### Objetivo 1
No texto sobre Badi Assad, qual motivo o depoimento de Juliana Oliveira dá para a escolha do repertório? E por que Badi foi incluída nele?

### Texto da página
'''

Fonte: (Edinha Diniz, 2011, autora da biografia Chiquinha Gonzaga: uma história de vida).
Excerto disponível em:
https://chiquinhagonzaga.com/wp/biografia-de-chiquinha-gonzaga/
No EP, as duas músicas da sequência são assinadas por Badi Assad, artista de múltiplos encantamentos: compositora, cantora, violonista e capaz de realizar efeitos vocais melódicos e percussivos com raríssima habilidade. Em suas performances, Badi costuma utilizar todas essas valências simultaneamente, criando um estilo personalíssimo e incomparável. É, sem dúvida, das artistas mais incríveis de nosso tempo (e não me refiro apenas à Música Brasileira), fato corroborado pelo alcance de seus últimos álbuns e turnês, que definitivamente a projetaram como uma artista de destaque internacional.


A primeira de suas músicas gravada pelo quarteto foi a encantadora balada Noite de São João, que a gente escuta com um sorriso no rosto (e na alma), como se estivéssemos sendo levados pelo vento em um balão junino, daqueles que guardam dentro todos os nossos sonhos e fantasias:
Foi numa noite de São João / Que peguei meus desejos e pus num balão / Fechei meus olhos e ele se foi / Sumindo dentro da escuridão / Levando os meus sonhos pela noite / E dentro dele minha solidão [...]
(Badi Assad, Noite de São João)
Parece uma preparação para a mensagem sonora e poética da belíssima canção seguinte: O Barco Aqui de Dentro, ponto alto do EP. A música já havia recebido um antológico registro da própria Badi Assad, em 2022, no celebrado álbum Around the World (foto acima), mas a versão do Quarteto Abayomi é igualmente imperdível: arranjo preciso, com passagens dialógicas e criativas entre a voz e os instrumentos, além de uma interpretação vibrante de Josiane Gonçalves. Uma canção tão delicada e profunda que deveria estar nos lábios de todas as pessoas que ainda ousam encarar a vida como a possível e aventureira arte do encontro.
Me navega, me veleja / Me descobre mar adentro / Me sacode, me arrepia / Me inunda até o centro / Me sossega, me areja / Me carrega bem pra dentro / Me acode, me alicia / Me passeia assim, bem lento [...]
(Badi Assad, O Barco Aqui de Dentro)
Badi, apesar do merecido reconhecimento mundial, deveria ser uma artista mais prestigiada em seu próprio país. Suas músicas são puras, com aquela simplicidade profunda tão difícil de alcançar, esmeradas não somente por um domínio técnico absurdo, mas sobretudo por um toque de humanidade que só os seres especiais cultivam. Juliana Oliveira, em depoimento exclusivo para o Memorial do Violão, ratifica como a obra de Badi, mesmo dentro de nossos nichos, ainda é pouquíssimo conhecida:
“O processo de escolha do repertório foi justamente para homenagear mulheres que, como você sabe bem, são sempre um pouco mais apagadas. Até a escolha da Badi se deu porque fizemos uma apresentação com ela e o seu repertório que eu mesma desconhecia.”

'''

### Dados do exercício
'''

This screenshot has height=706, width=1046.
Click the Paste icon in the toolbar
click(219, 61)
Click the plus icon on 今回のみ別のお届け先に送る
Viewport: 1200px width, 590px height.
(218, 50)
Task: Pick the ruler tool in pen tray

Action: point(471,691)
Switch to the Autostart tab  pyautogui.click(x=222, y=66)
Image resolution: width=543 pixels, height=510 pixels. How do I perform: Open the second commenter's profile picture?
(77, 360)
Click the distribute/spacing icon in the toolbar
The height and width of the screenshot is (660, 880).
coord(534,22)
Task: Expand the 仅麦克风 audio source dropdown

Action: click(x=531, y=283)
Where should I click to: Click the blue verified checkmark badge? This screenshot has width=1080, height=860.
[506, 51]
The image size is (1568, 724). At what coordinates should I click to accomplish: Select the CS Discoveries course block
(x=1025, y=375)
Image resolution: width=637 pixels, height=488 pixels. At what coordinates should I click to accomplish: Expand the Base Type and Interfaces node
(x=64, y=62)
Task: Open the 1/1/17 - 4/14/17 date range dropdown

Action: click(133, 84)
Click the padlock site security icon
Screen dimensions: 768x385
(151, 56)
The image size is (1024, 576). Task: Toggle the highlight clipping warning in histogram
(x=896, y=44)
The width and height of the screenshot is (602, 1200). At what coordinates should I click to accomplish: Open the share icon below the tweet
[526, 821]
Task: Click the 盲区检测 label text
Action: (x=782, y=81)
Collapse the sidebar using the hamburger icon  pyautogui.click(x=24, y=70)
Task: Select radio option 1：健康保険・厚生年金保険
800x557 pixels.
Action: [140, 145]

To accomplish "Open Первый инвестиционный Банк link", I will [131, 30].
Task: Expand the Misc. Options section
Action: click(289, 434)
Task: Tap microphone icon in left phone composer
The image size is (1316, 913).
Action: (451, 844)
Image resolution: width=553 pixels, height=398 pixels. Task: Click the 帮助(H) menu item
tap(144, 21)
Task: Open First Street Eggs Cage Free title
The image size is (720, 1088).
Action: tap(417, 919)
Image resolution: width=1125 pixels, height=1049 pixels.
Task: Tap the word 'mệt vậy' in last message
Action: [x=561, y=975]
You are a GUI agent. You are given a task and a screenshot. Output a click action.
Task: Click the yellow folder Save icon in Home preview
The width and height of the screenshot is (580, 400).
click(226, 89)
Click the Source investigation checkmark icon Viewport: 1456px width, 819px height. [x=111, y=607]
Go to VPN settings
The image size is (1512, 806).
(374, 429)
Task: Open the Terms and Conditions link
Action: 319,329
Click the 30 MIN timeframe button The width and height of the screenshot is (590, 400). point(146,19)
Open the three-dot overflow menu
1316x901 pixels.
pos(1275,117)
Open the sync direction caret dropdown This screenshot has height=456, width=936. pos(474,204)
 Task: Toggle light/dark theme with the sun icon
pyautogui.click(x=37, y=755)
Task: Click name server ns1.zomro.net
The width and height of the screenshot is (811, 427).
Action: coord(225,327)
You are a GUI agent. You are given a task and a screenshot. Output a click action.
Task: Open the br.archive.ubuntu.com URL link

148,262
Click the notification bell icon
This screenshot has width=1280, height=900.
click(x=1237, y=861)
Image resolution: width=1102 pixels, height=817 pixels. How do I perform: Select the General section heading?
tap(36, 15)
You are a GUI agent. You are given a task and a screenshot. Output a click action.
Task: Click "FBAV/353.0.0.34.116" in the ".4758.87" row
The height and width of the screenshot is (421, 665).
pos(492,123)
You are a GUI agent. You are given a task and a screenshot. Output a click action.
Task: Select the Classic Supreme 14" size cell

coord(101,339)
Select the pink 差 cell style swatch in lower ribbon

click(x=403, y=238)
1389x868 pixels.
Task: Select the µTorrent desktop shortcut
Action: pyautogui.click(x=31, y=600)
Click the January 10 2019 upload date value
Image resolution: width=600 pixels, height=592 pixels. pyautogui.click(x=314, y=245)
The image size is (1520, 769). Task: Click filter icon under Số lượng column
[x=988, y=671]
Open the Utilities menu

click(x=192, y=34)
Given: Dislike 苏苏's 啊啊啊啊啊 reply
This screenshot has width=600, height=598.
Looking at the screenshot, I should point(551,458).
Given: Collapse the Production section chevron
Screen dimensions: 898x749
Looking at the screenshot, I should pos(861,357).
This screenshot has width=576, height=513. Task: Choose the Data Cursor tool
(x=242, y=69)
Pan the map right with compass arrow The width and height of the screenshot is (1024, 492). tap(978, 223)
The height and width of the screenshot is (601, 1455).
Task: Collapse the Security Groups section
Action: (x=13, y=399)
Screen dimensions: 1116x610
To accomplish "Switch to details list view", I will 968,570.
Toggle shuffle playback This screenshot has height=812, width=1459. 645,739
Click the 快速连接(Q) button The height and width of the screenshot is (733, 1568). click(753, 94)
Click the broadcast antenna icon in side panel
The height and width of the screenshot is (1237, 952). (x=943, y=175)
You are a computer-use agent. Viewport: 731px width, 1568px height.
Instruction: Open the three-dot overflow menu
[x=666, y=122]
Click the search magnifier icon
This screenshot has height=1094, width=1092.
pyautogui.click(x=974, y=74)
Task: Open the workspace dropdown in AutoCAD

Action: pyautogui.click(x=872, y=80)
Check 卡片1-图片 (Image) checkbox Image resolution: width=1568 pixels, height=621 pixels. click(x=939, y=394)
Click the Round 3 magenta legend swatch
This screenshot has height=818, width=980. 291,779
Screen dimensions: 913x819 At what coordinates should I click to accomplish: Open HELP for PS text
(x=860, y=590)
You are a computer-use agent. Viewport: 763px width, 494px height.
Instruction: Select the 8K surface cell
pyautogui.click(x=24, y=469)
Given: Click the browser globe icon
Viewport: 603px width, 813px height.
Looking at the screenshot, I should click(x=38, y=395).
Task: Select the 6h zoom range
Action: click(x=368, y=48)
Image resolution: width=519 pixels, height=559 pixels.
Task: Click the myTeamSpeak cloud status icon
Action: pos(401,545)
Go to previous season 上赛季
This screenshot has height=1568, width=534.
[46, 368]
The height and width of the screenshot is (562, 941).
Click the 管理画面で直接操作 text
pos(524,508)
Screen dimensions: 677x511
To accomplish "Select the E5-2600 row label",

'''

### Objetivo 2
Reescreva como CSV de duas colunas, pedido e resposta, os registros que vão da linha com "Task: Open the 1/1/17" até a linha com "(x=896, y=44)", incluindo as duas. Faça uma linha por pedido, com cada campo entre aspas e as quebras de linha trocadas por espaços.

### Resposta esperada 1
O repertório foi escolhido para homenagear mulheres, que costumam ser mais apagadas. Badi foi incluída porque o grupo fez uma apresentação com ela, e o repertório dela era desconhecido pela própria Juliana.

### Resposta esperada 2
pedido,resposta
"Task: Open the 1/1/17 - 4/14/17 date range dropdown","Action: click(133, 84)"
"Click the padlock site security icon Screen dimensions: 768x385","(151, 56)"
"The image size is (1024, 576). Task: Toggle the highlight clipping warning in histogram","(x=896, y=44)"